How to complete this task:
Locate the line that contains "Where should I" in the data that follows. Copy it and every subsequent line to the end, exactly, excluding pictures.

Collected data
━━━━━━━━━━
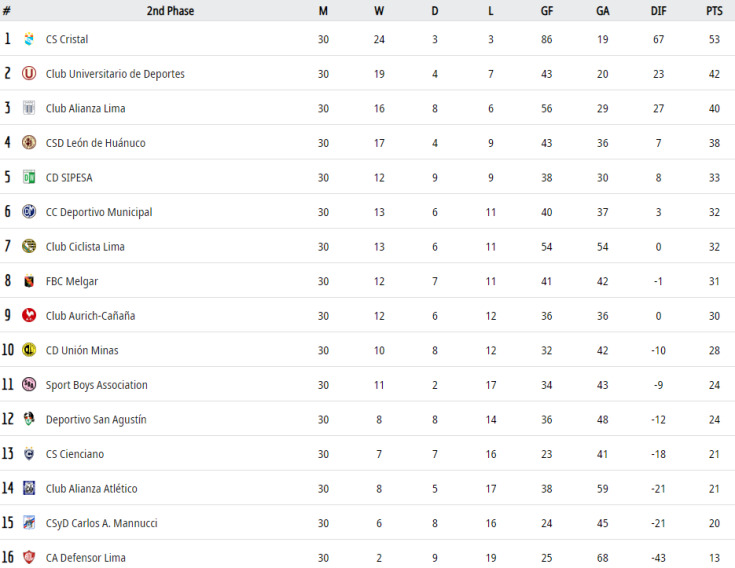Click the FBC Melgar crest icon
735x568 pixels.
pos(29,281)
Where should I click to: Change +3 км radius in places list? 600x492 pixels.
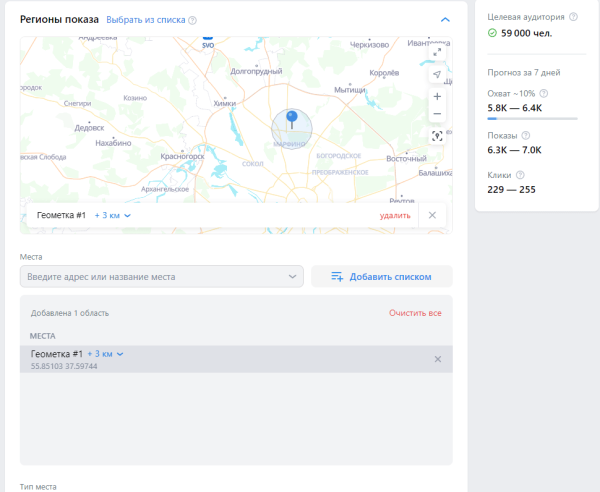[106, 354]
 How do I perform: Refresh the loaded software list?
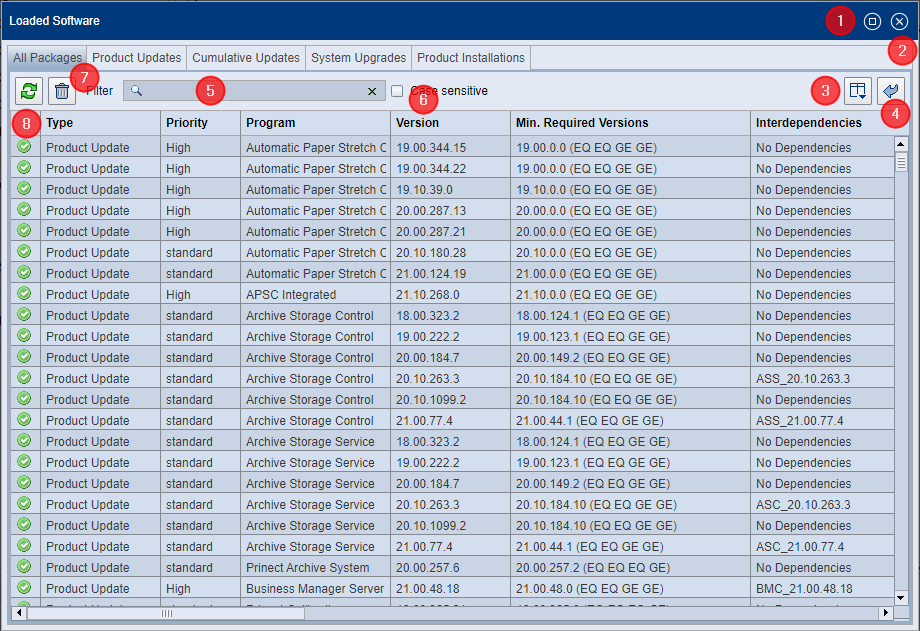28,91
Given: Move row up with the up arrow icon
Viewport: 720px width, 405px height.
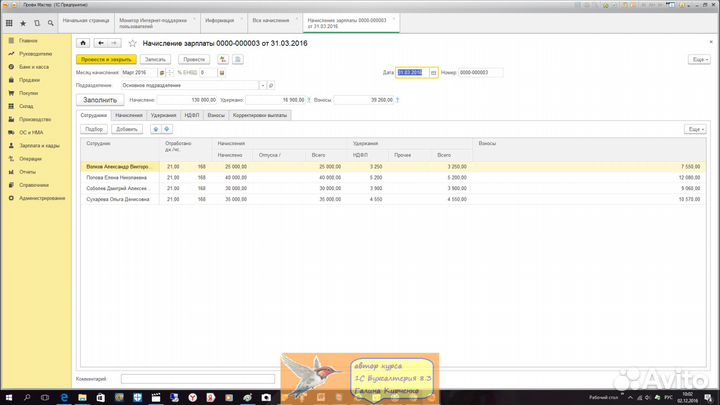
━━━━━━━━━━
Response for this exercise:
Where should I click to: Change +3 км radius in places list? 600x492 pixels.
[106, 354]
 How do I perform: Refresh the loaded software list?
28,91
Given: Move row up with the up arrow icon
Viewport: 720px width, 405px height.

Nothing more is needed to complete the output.